WHAT IS REQUIRED:
Return the first line of the listing below and all the lines after it through the one containing "This screenshot has width=498, height=1080.", exactly, without pictures.

TASK INPUT:
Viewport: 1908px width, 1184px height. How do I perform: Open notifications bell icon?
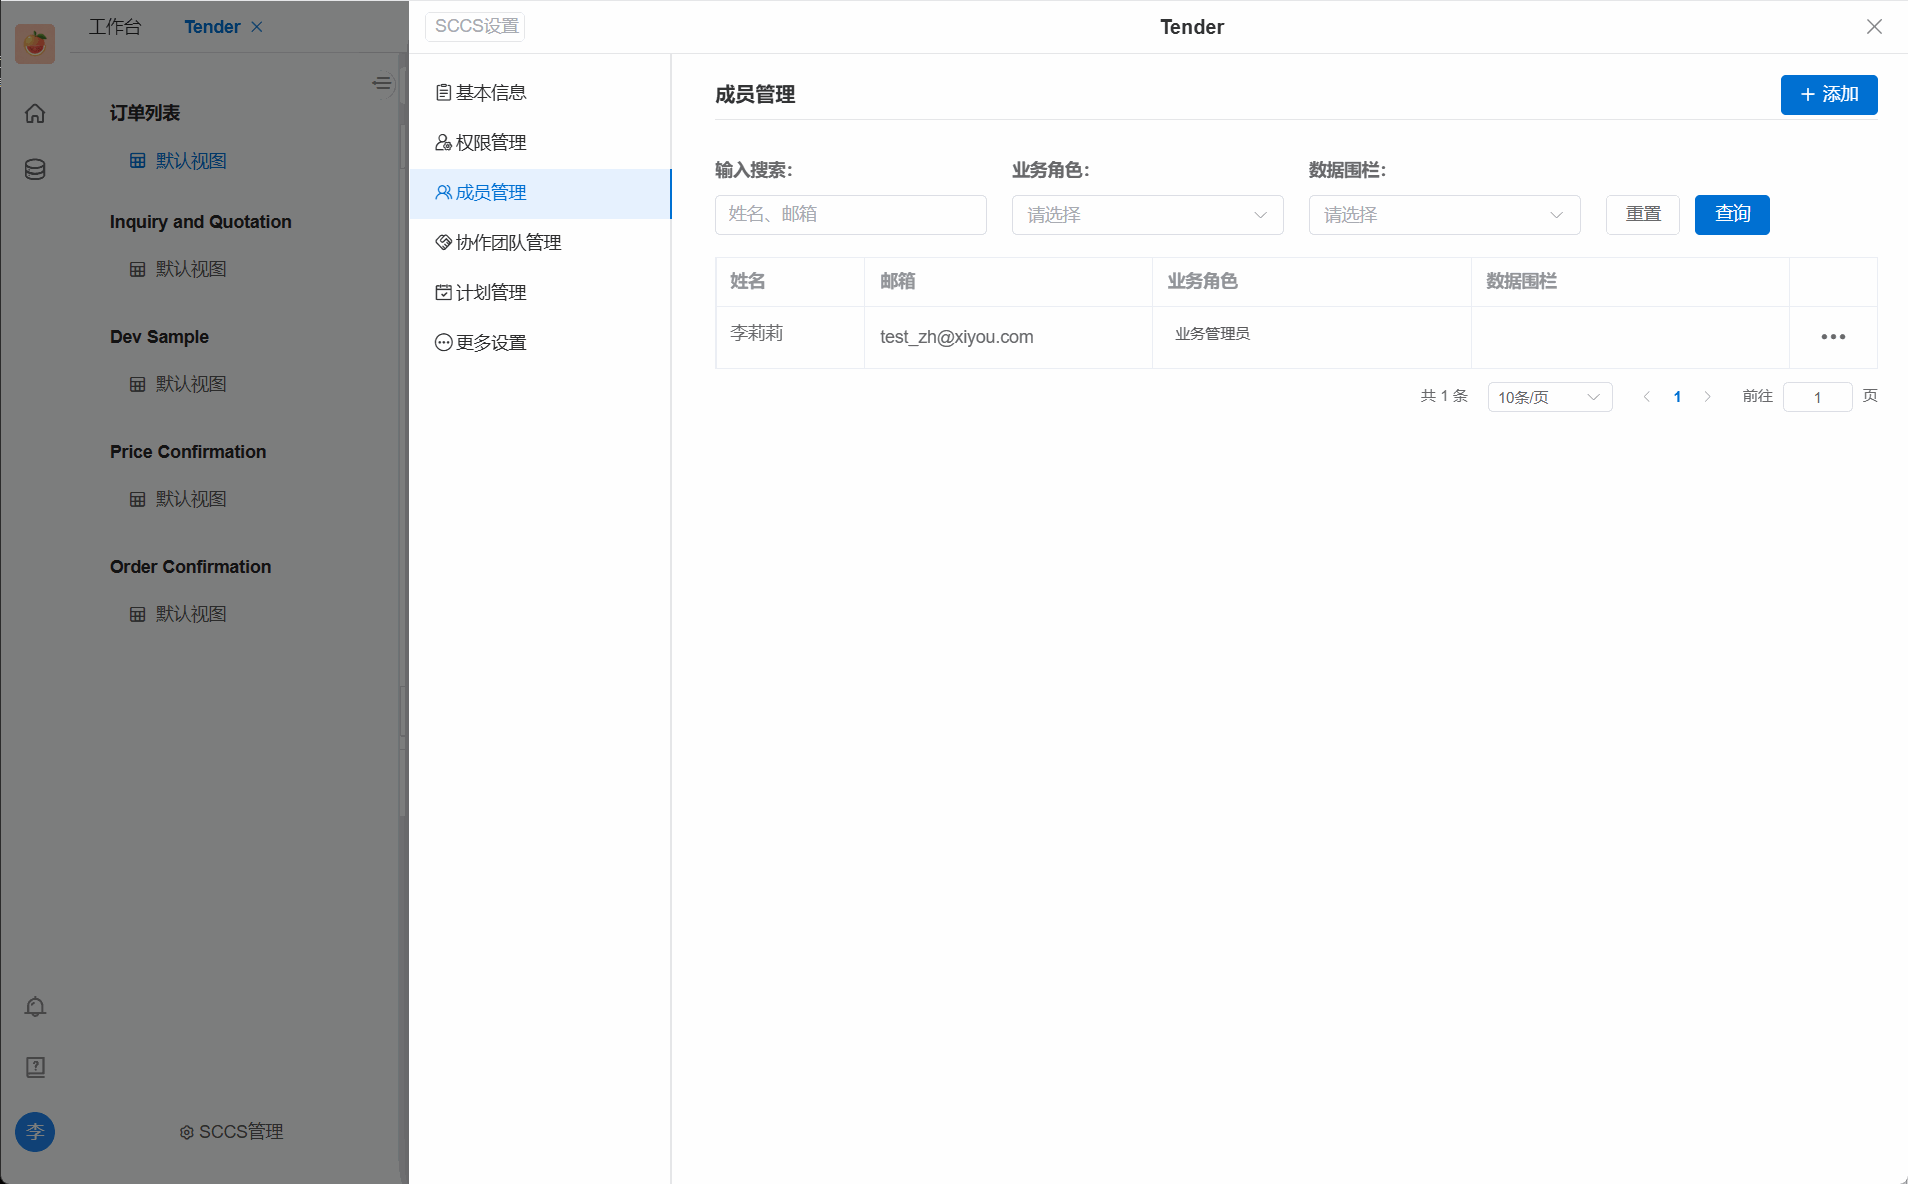tap(35, 1007)
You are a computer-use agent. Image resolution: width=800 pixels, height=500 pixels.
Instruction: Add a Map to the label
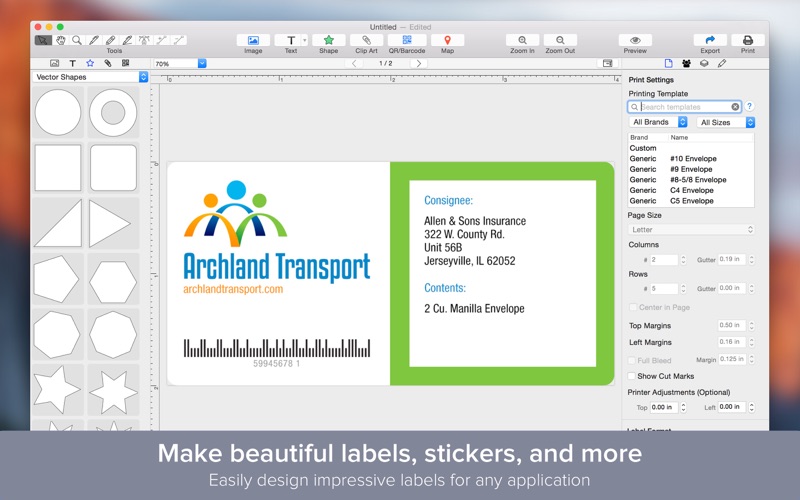click(447, 40)
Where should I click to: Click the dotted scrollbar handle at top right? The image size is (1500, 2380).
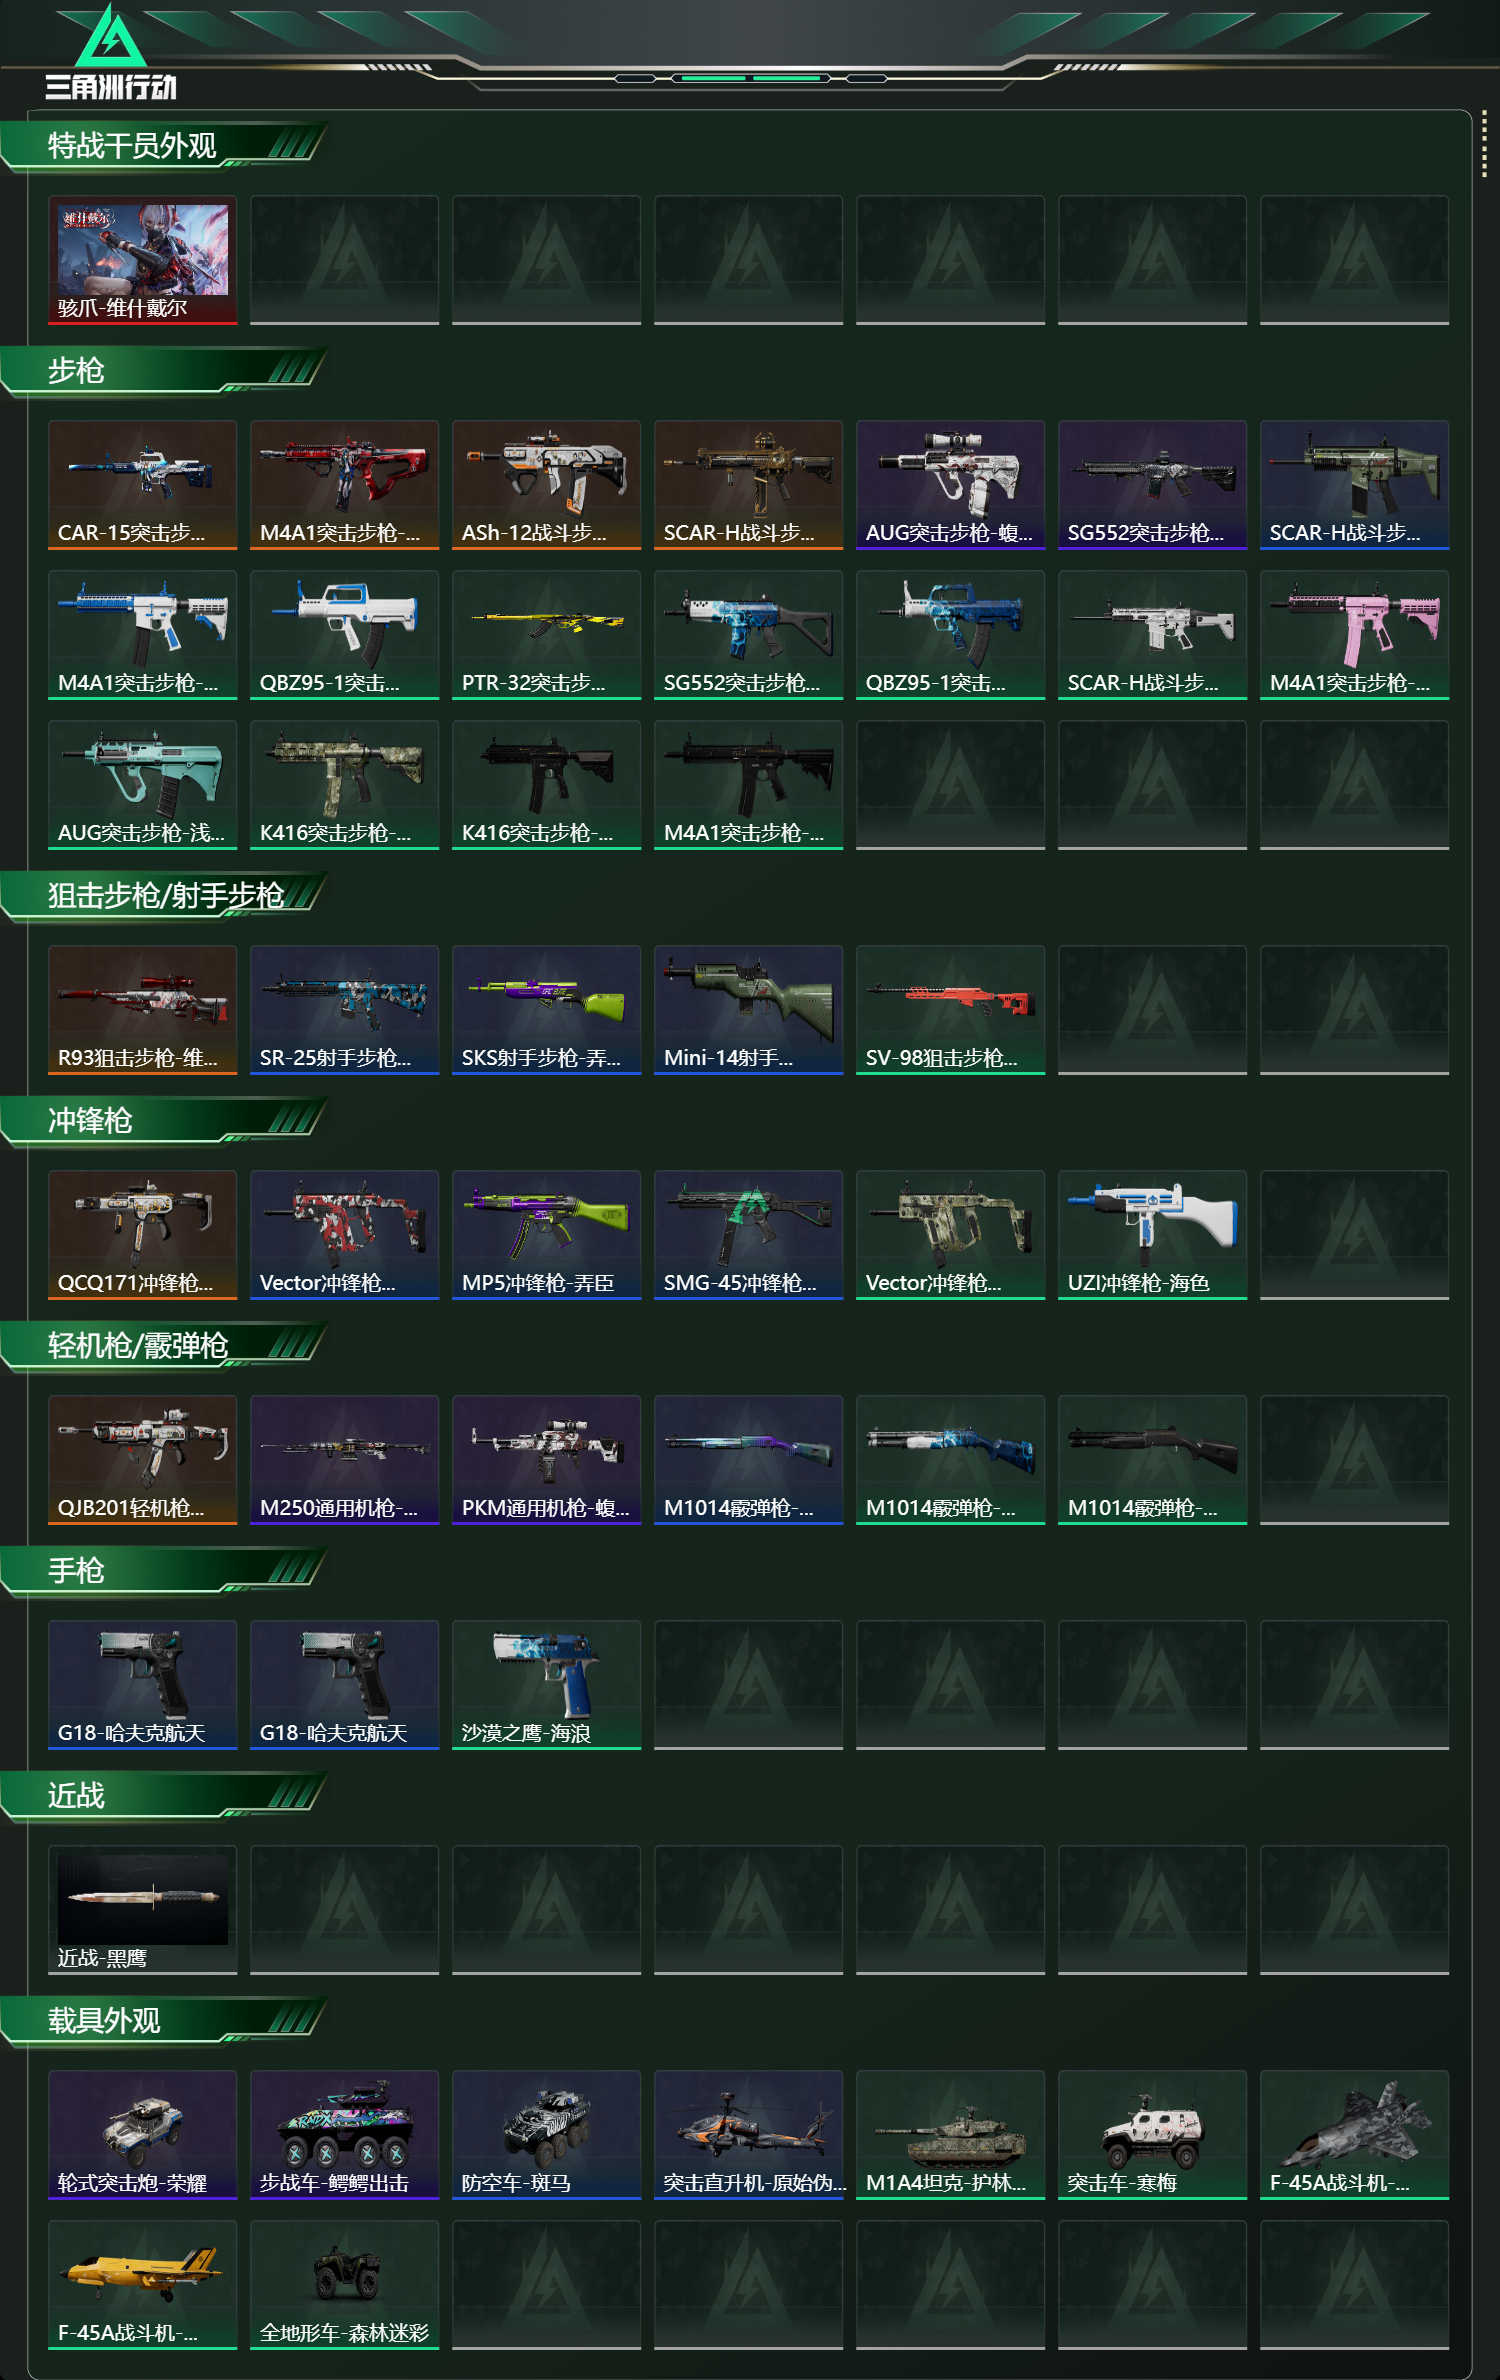coord(1484,146)
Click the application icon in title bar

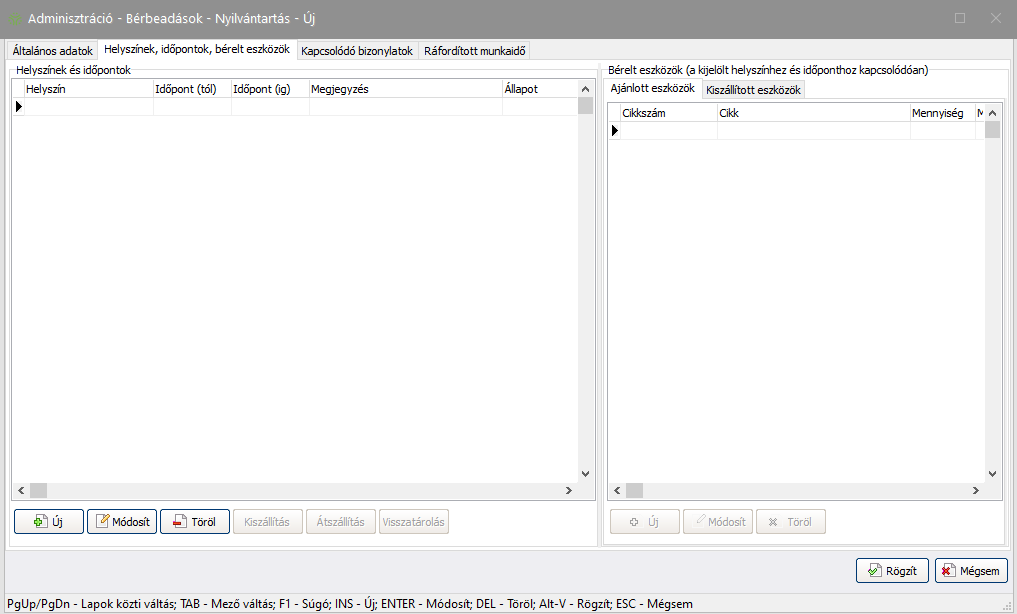pos(14,18)
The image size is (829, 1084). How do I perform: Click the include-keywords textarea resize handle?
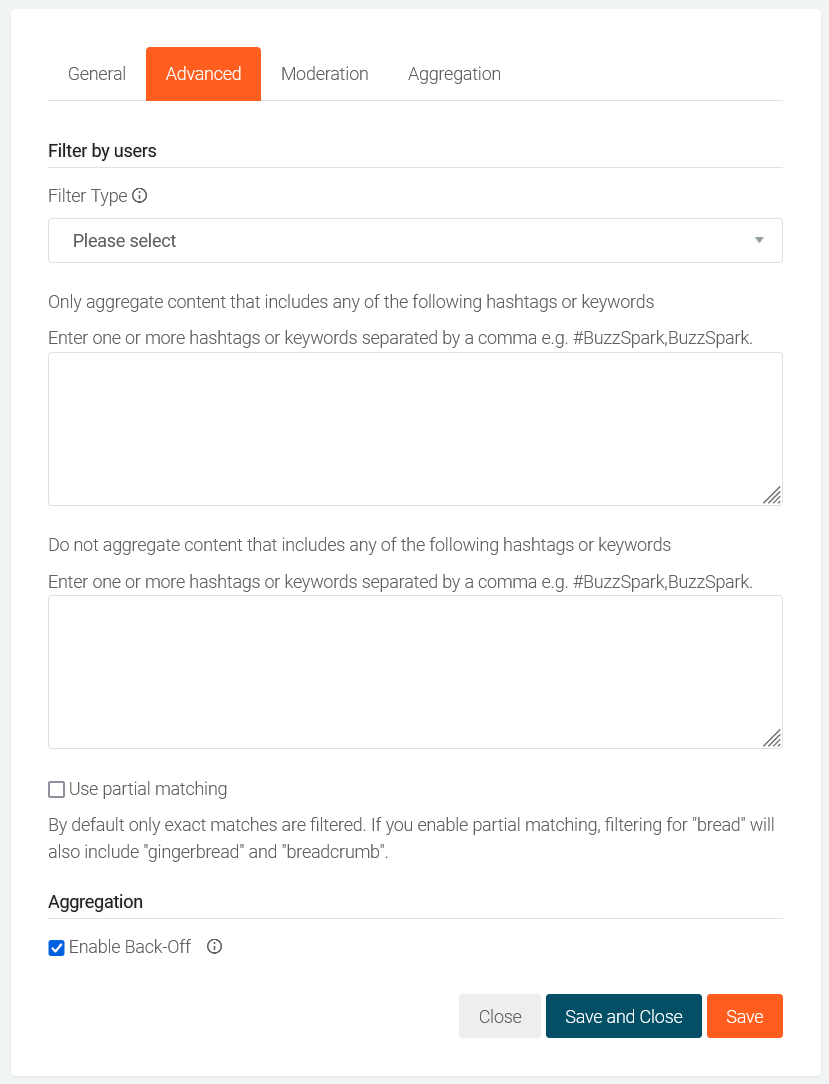pyautogui.click(x=772, y=495)
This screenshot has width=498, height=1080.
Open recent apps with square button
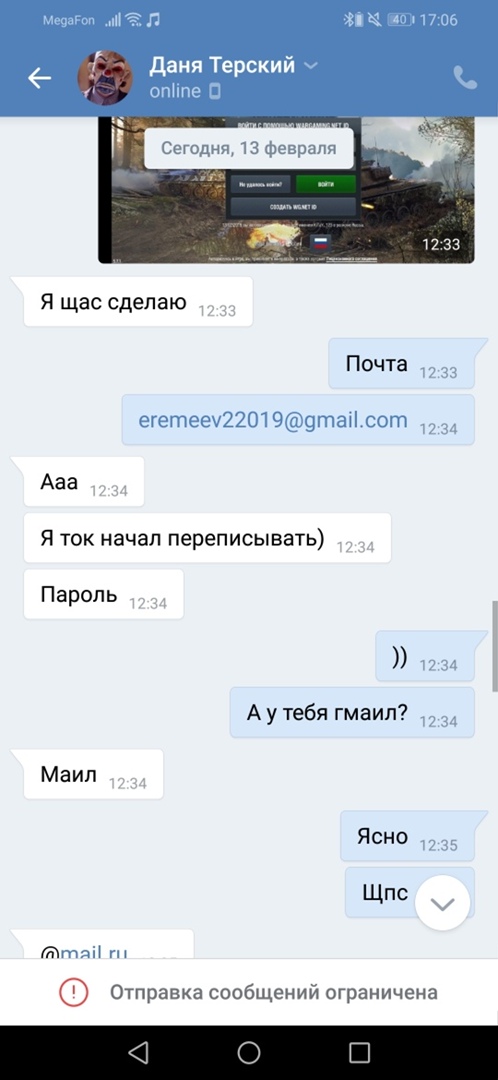click(x=360, y=1052)
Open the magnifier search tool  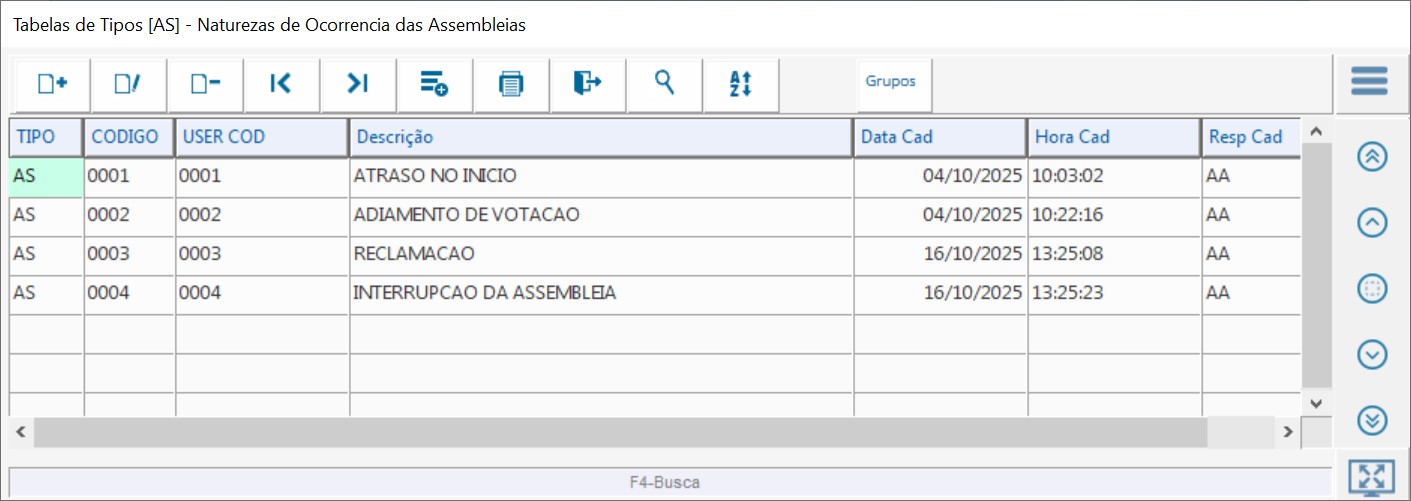click(x=664, y=84)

COMPLETED EXERCISE:
Viewport: 1908px width, 1184px height. How do I perform: Open notifications bell icon?
tap(35, 1007)
You are a computer-use agent. Image resolution: width=800 pixels, height=500 pixels.
Instruction: Add a Map to the label
click(447, 40)
Where should I click to: Click the dotted scrollbar handle at top right? The image size is (1500, 2380).
coord(1484,146)
Click the application icon in title bar

pos(14,18)
The image size is (829, 1084). How do I perform: Click the include-keywords textarea resize handle?
pyautogui.click(x=772, y=495)
This screenshot has width=498, height=1080.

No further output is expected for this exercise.